The mining newspaper for Alaska and Canada's North
COVID-19, strong precious metals prices factor into shifts North of 60 Mining News – February 5, 2021
Alaska mines produced roughly $3.16 billion worth of non-fuel minerals during 2020, a slight increase over the $3.13 billion during 2019, according to Mineral Commodity Summaries 2021 published by the U.S. Geological Survey on Feb. 2
The rise in Alaska mine production value is largely due to higher gold output at Alaska's large mines and record setting prices for the precious metal last year.
According to early estimates by the Alaska Division of Geological & Geophysical Surveys, Alaska mines produced roughly 1.2 billion pounds of zinc, 265 million lb of lead, 620,000 ounces of gold and 15.5 million oz silver.
The gold production is a roughly 9% increase from the 568,360 oz produced at the state's five gold producing hardrock mines.
Alaska gold production is expected to continue to trend higher during 2021 due to anticipated higher gold output at Kinross Gold Corp.'s Fort Knox and Northern Star Resources Ltd.'s Pogo, the two highest producing gold operations in the state.
With increasing production values, Alaska edged out Utah to move up to the seventh-highest mineral producing state – behind Nevada, Arizona, Texas, California, Minnesota, and Florida.
Nevada, the top mining state in the nation, produced US$9.14 billion worth of non-fuel minerals during 2020. This output was dominated by copper, gold, diatomite (also known as diatomaceous earth), lime, and silver.
Roughly $82.3 billion of non-fuel minerals were produced in the United States during 2020, which is about $1.5 billion lower than the previous year.
USGS says this lower output from U.S. mines reflects a drop in demand for mined materials by industries that were slowed by the COVID-19 pandemic.
"Industries-such as steel, aerospace and electronics-that use nonfuel mineral materials created an estimated $3.03 trillion in value-added products in 2020, which represents a 3% decrease from that in 2019," said National Minerals Information Center Director Steven Fortier.
This industrial slowdown, however, was partially offset by prices for precious metals, such as gold, which reached a record peak of $2,060 per troy ounce in August.
USGS' annual Mineral Commodity Summaries report is the earliest comprehensive source of 2020 mineral production data for the world. The 2021 report includes information on the domestic mining sector, government programs, tariffs, and five-year statistics on more than 88 mineral commodities that are important to the U.S. economy and national security.
"Decision-makers and leaders in both the private and public sectors rely on the crucial, unbiased statistics and data provided in the Mineral Commodity Summaries to make business decisions and determine national policy," said Fortier.
Critical mineral reliance
The USGS Mineral Commodity Summaries continue to highlight America's dependence on foreign countries for most of the minerals, metals, and groups of elements critical to the nation's economy and security.
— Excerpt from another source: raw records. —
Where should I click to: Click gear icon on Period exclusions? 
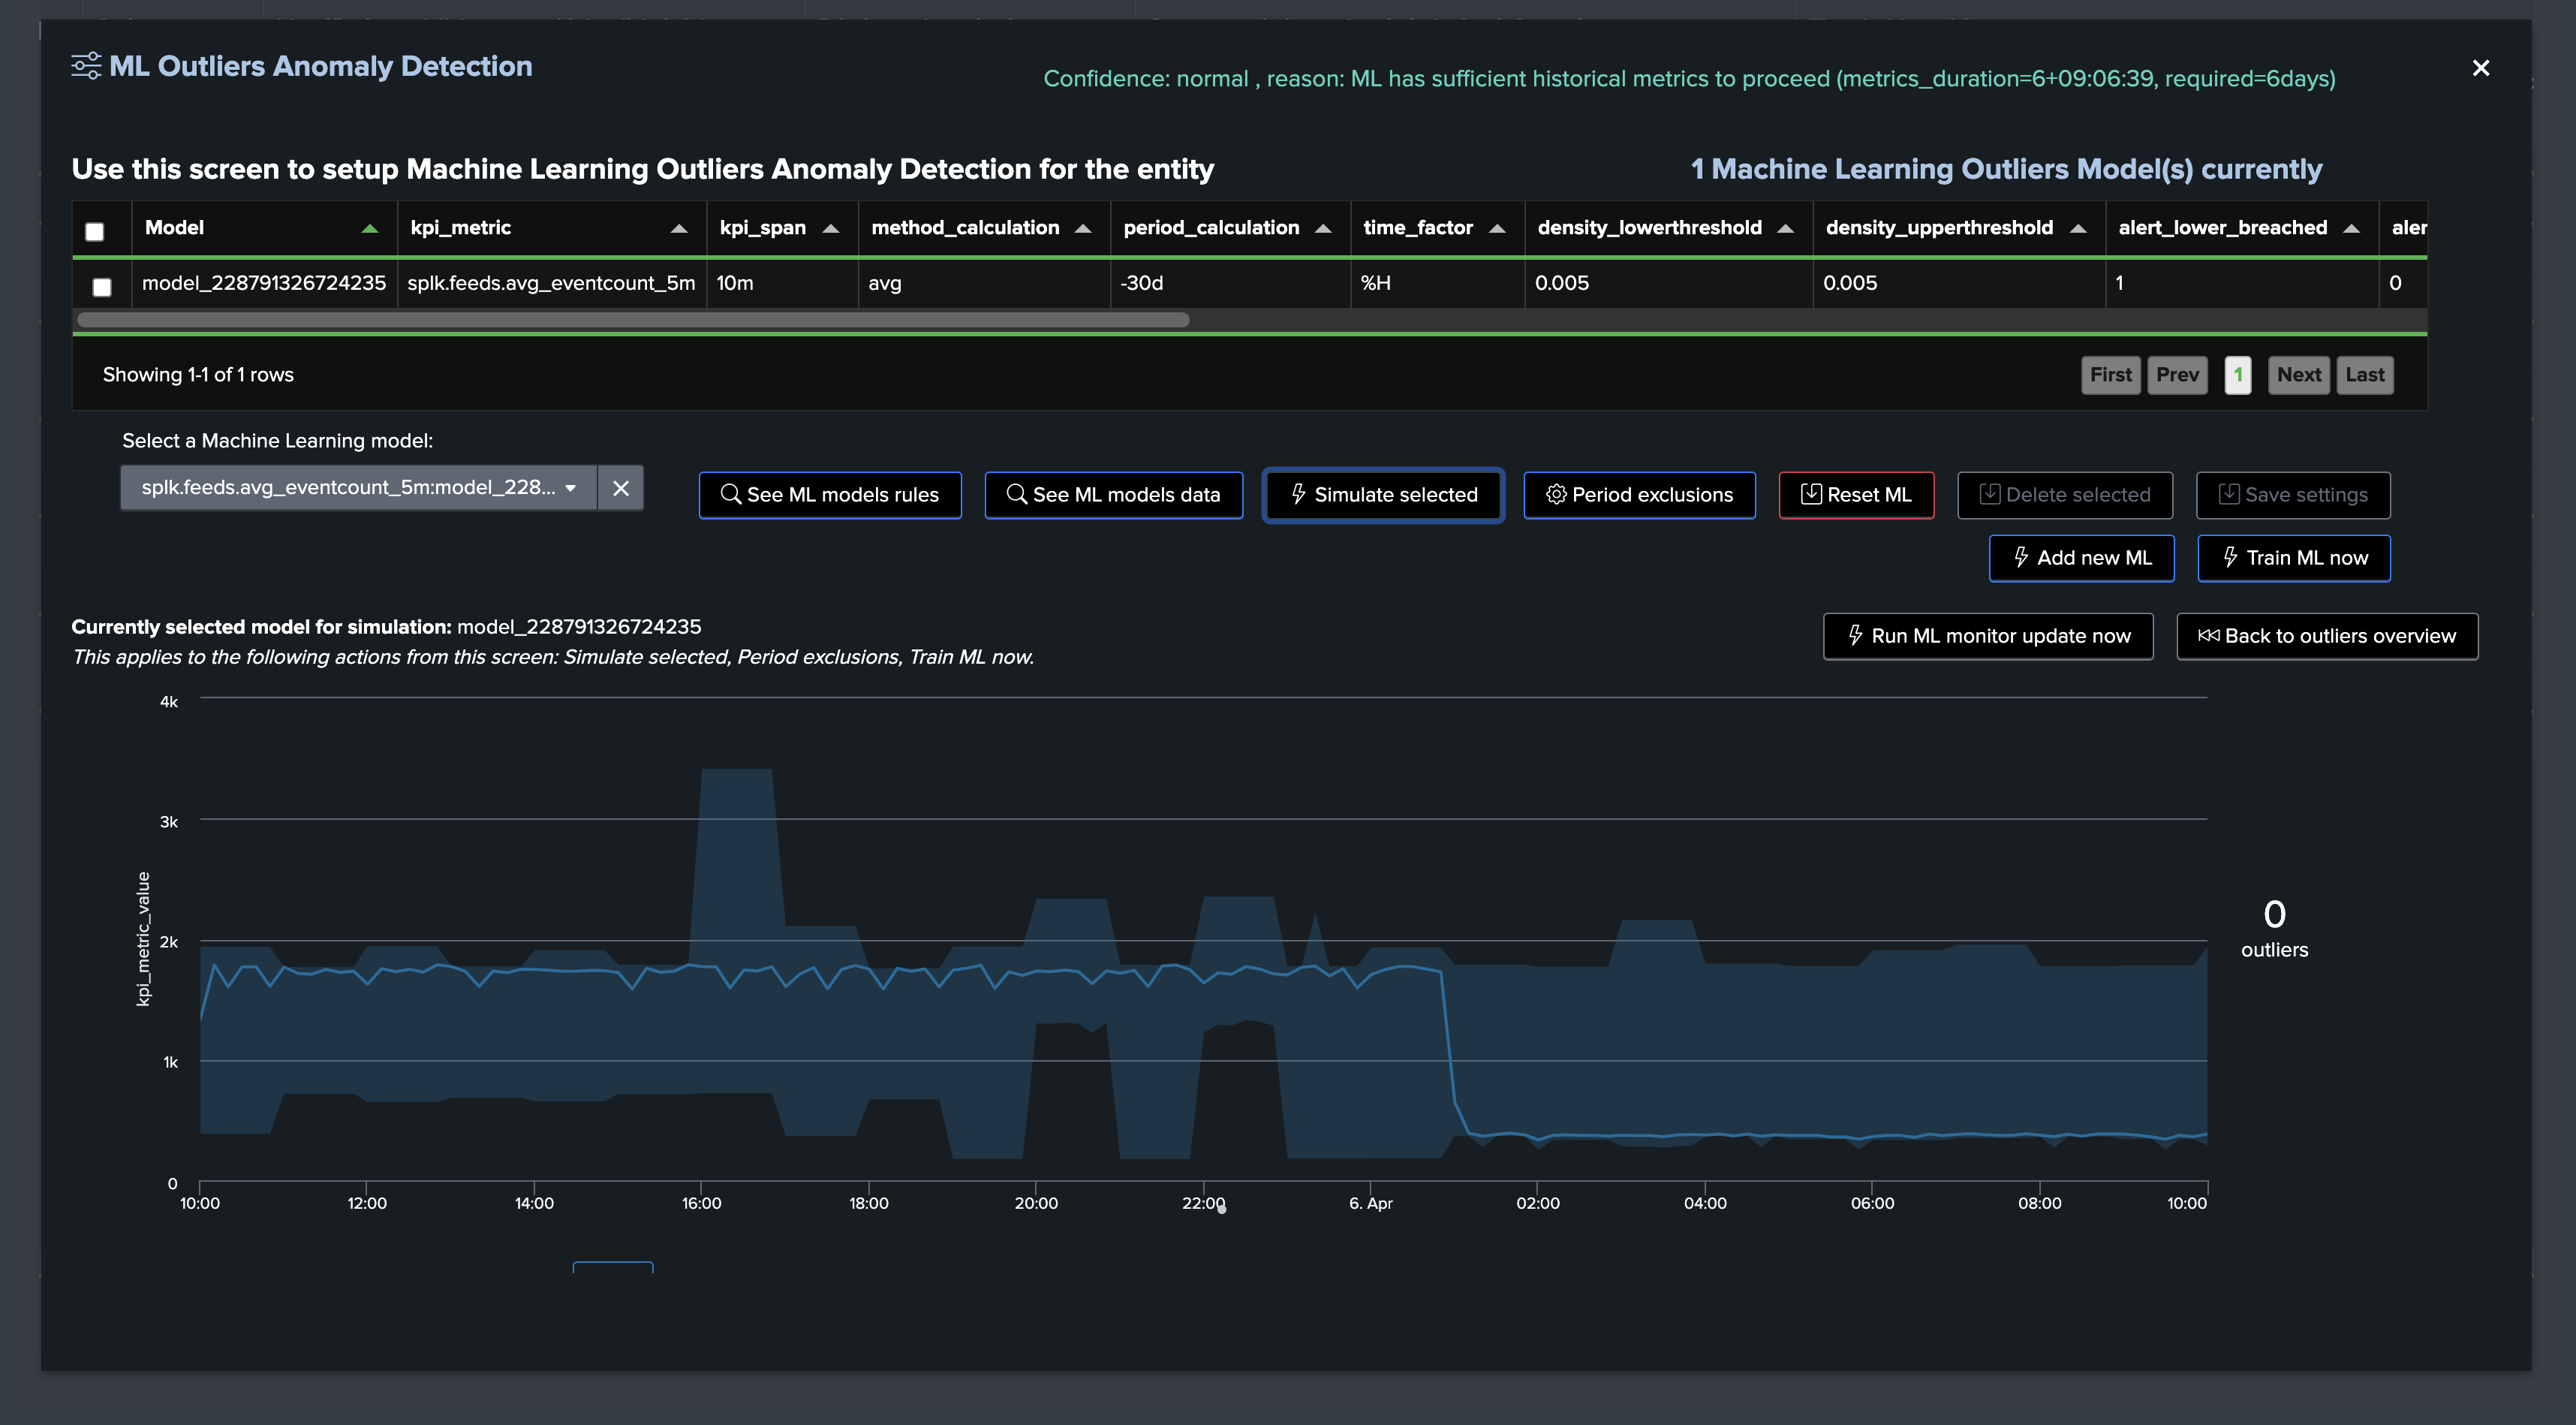tap(1556, 495)
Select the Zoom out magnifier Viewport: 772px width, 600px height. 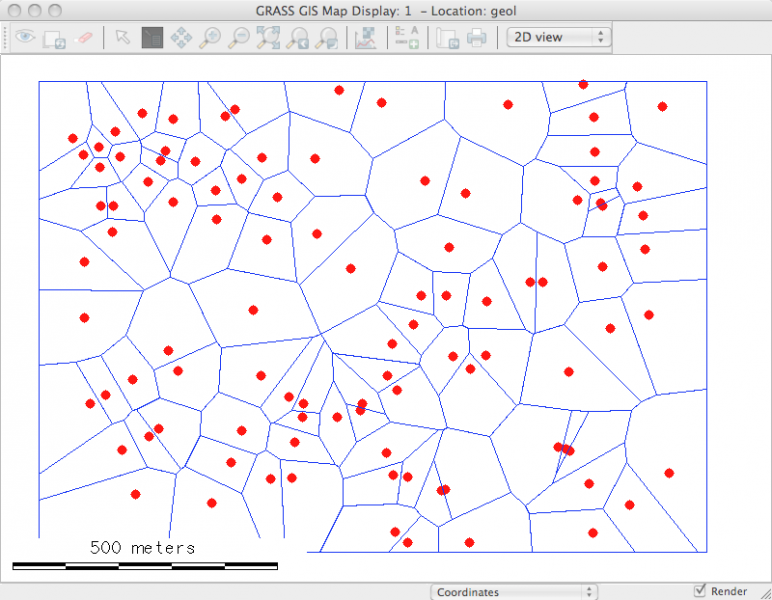pos(239,38)
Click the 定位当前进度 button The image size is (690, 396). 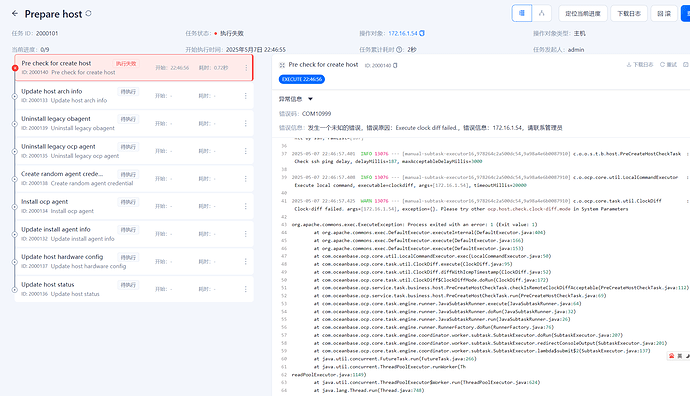click(x=583, y=14)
For 2020, the U.S. was dependent on imports for more than half its supply of 46 non-fuel mineral commodities and was 100% import-reliant for 17 of those.
"The U.S. relies entirely on imports for 17 mineral commodities, 14 of which are identified as critical minerals. Another 14 critical mineral commodities had a net import reliance greater than 50% of apparent consumption," USGS noted in its report.
America's net import reliance, however, was down slightly during 2020 due to the reduced industrial consumption of mined commodities resulting from the COVID-19 pandemic.
According to the data compiled by USGS, China continued to be the largest supplier of the mineral commodities imported into the U.S. last year, followed by Canada.
During 2020, the USGS and its partners developed a new tool for identifying which mineral commodities needed by America's manufacturing sector are most at risk to supply disruptions.
Evaluating the global supply of and U.S. demand for 52 mineral commodities over a decade beginning in 2007, the USGS methodology identified 23 mineral commodities, including cobalt, graphite, niobium, platinum group metals, many of the 17 rare earth elements, tantalum, and tungsten as posing the greatest supply risk for the U.S. manufacturing sector.
Out of the top 23 mineral commodities on the USGS risk assessment, six were rare earths – dysprosium (No. 1), yttrium (No. 2), neodymium (No. 3), lanthanum (No. 5), cerium (No. 6) and praseodymium (No. 12).
The lithium-ion battery metals cobalt (No. 4) and graphite (No. 7) are the top two non-rare earths on the USGS list of mineral commodities at risk for supply disruptions.
The USGS minerals supply risk tool allows businesses to better insulate themselves against those risks and provide policymakers a sharper focus on the minerals, metals, and groups of elements most critical to the United States.